An evaluation study Assessing implementation of Yhunger after workshop attendance by an online survey was approved by the Human Research Ethics and Governance Office (Royal Prince Alfred Hospital) in November 2019. Its aim is to investigate the extent to which youth, health and welfare workers who attended a one-day Yhunger training workshop from 2015 to 2020 are using Yhunger program resources and its ‘learning by doing’ approach in their ongoing work. This study is now in progress, and invites Yhunger workshop attendees to complete an online survey describing the extent of their use of resources and approach. Youth workers attending Yhunger workshops are from diverse services/organisations such as health and education agencies, housing and support, refugee settlement, mental health, with differing management structures and available resources. These include Local Health District services and non-government organisations.
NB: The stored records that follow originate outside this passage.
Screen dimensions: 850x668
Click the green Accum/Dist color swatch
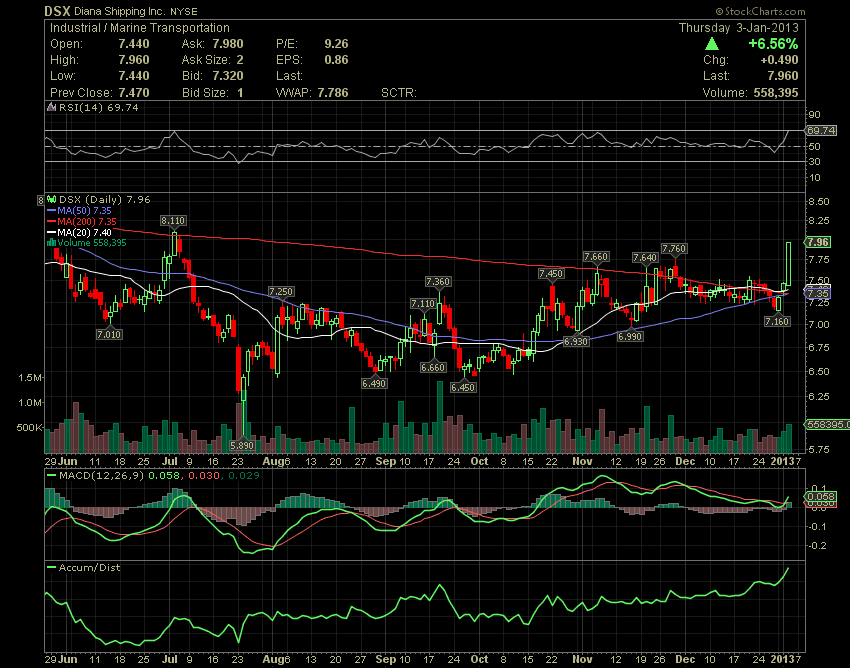(x=52, y=566)
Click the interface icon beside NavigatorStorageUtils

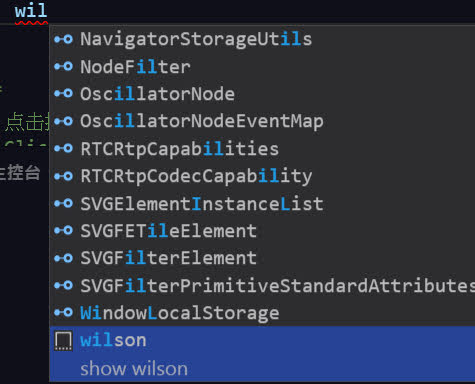pos(63,39)
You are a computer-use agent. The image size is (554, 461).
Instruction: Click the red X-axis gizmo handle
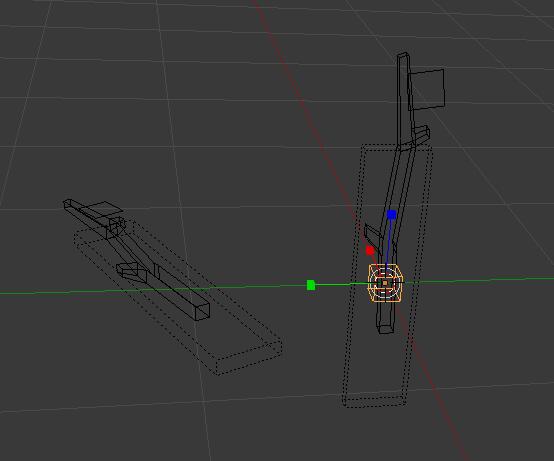point(370,251)
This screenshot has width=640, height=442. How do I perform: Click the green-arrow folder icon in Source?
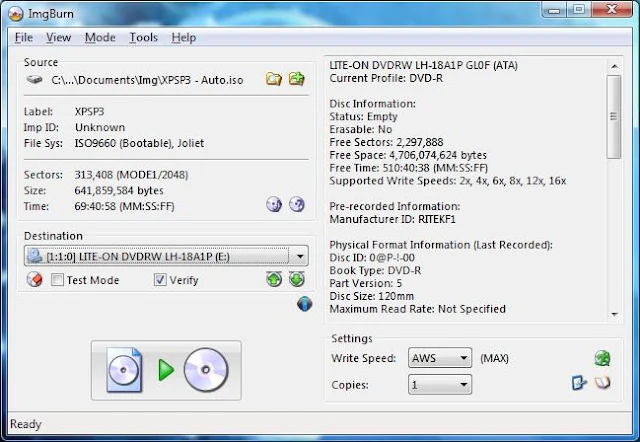[x=296, y=79]
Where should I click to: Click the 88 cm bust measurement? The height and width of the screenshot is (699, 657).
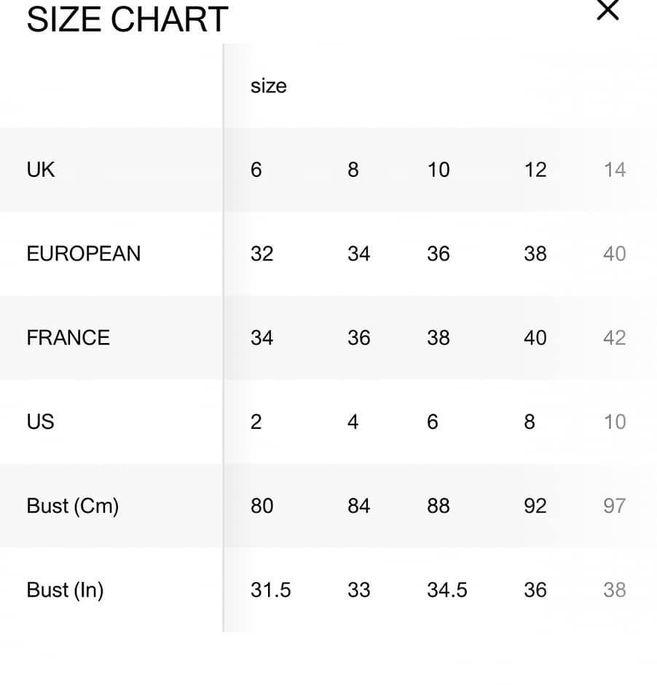(438, 506)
This diversity makes flexible implementation essential.

Additional evaluation questions

  • What organisational, client-related and/or other factors have helped and/or hindered participating services in using Yhunger program resources and approach in their work?
  • How have participating services who received a Yhunger grant/program enhancement used those grants?
  • What organisational, client-related and/or other factors have helped and/or hindered participating services in using the grant?
  • Have participating services made changes to their policies and/or practices on developing living skills, healthy eating and opportunities for physical activity?
  • What organisational, client-related and/or other factors have helped and/or hindered participating services in making changes to their policies and/or practices?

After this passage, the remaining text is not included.